Market forces are the best regulator of prices in any industry. Government’s intervention in price regulation will only complicate the entire ecosystem. Costs involved in healthcare are varied: Capital Investment, Real Estate, Utilities, Doctor’s salaries, Para Medical staff, & cost of goods consumed. Price regulation of the healthcare services without regulating the prices of the above costs involved is like fitting a square peg in a round hole. Government wishes, rightfully so, to increase the minimum salaries (imagine a nurse who studies human anatomy, physiology, biochemistry etc for four years earning a meager 10K per month). Real estate growth is cheered upon and so on. Indian doctors earn perhaps a fraction of what doctors earn outside India. Talent drain will continue if service providers are forced to pay less owing to price regulation pressures.

Government’s focus should be to offer good services to government hospitals for the poor. Public-private partnerships through tender process tightly coupled with vigilant outcome based payments will ensure prices are in control and yet no service provider is forced to restrict to any price that their economics don’t allow them to. There will be a cadre of hospitals catering to a different segment of people based on their earning/spending capacity.

Price control will either mean the quality of services will be dropped or players figure creative ways of charging more (bloated bills). Both are foul. This, precisely, has been the long drawn battle between insurance providers and hospitals.The market will always make supply meet the demand.
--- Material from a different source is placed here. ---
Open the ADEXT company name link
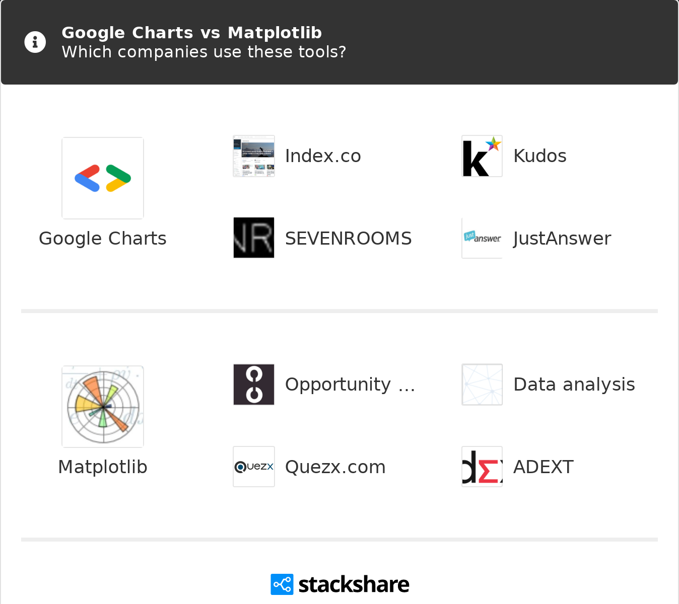This screenshot has width=679, height=604. click(543, 467)
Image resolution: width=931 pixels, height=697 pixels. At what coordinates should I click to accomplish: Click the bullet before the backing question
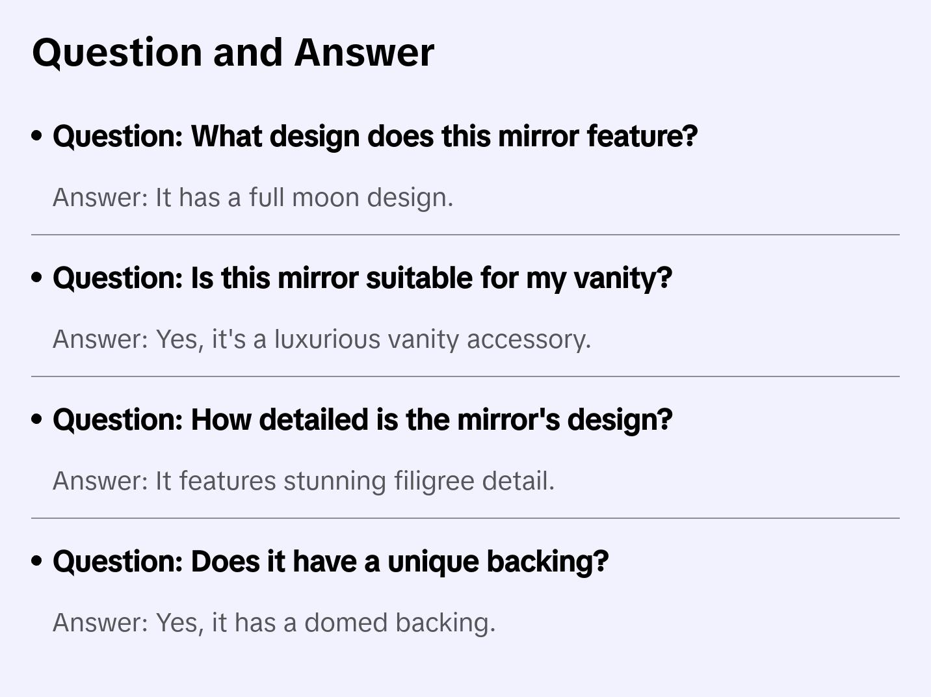37,562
Enforcing quality measures through digital systems to measure outcomes and linking payments to the outcome is perhaps the only way forward.

MTaI — Medical Technology Association of India

Pricing regulations are a regular phenomenon in the drugs industry, but the same rules should not be applied for orthopedic implants, which are different from drugs and other medical devices where prescription and end-point availability are the only critical factors for treatment.

Medical devices make up a relatively small percentage of overall costs. Yet, they can have a large impact outcome. The connotation to knee replacement surgery is quite diverse, starting from a Patello-femoral Joint Replacement to Partial Knee Replacement to Total Knee Replacement to Revision Surgery to Tumor Prosthesis. In addition, costs vary per surgery and the type of implant used.

However, the cost of the implant is only one component and multiple other factors affect a successful surgery. Cost of importing, maintaining and transporting instruments runs into tens of lacs for each set. Also, given the specialized instrumentation systems, costs of manpower and surgery support iscompletely borne by the channel. Medical device companies operate with a strict ‘no train no use’ policy for such implant systems.

In view of the complex nature of delivery structure and role of value chain, it would be prudent to form an industry working group to work with NPPA on building a pricing structure governance model. This will be to ensure long-term patient access and safety. Applying existing drugs trade margin rules to this industry might lead to disruption of entire ecosystem and poorer patient outcomes in long run.

We need to balance affordable healthcare today by incentivizing investment in innovation that can transform healthtomorrow. It builds on a long history of caring for patients and a commitment to developing innovative medical technologies that transform lives of patients with serious diseases.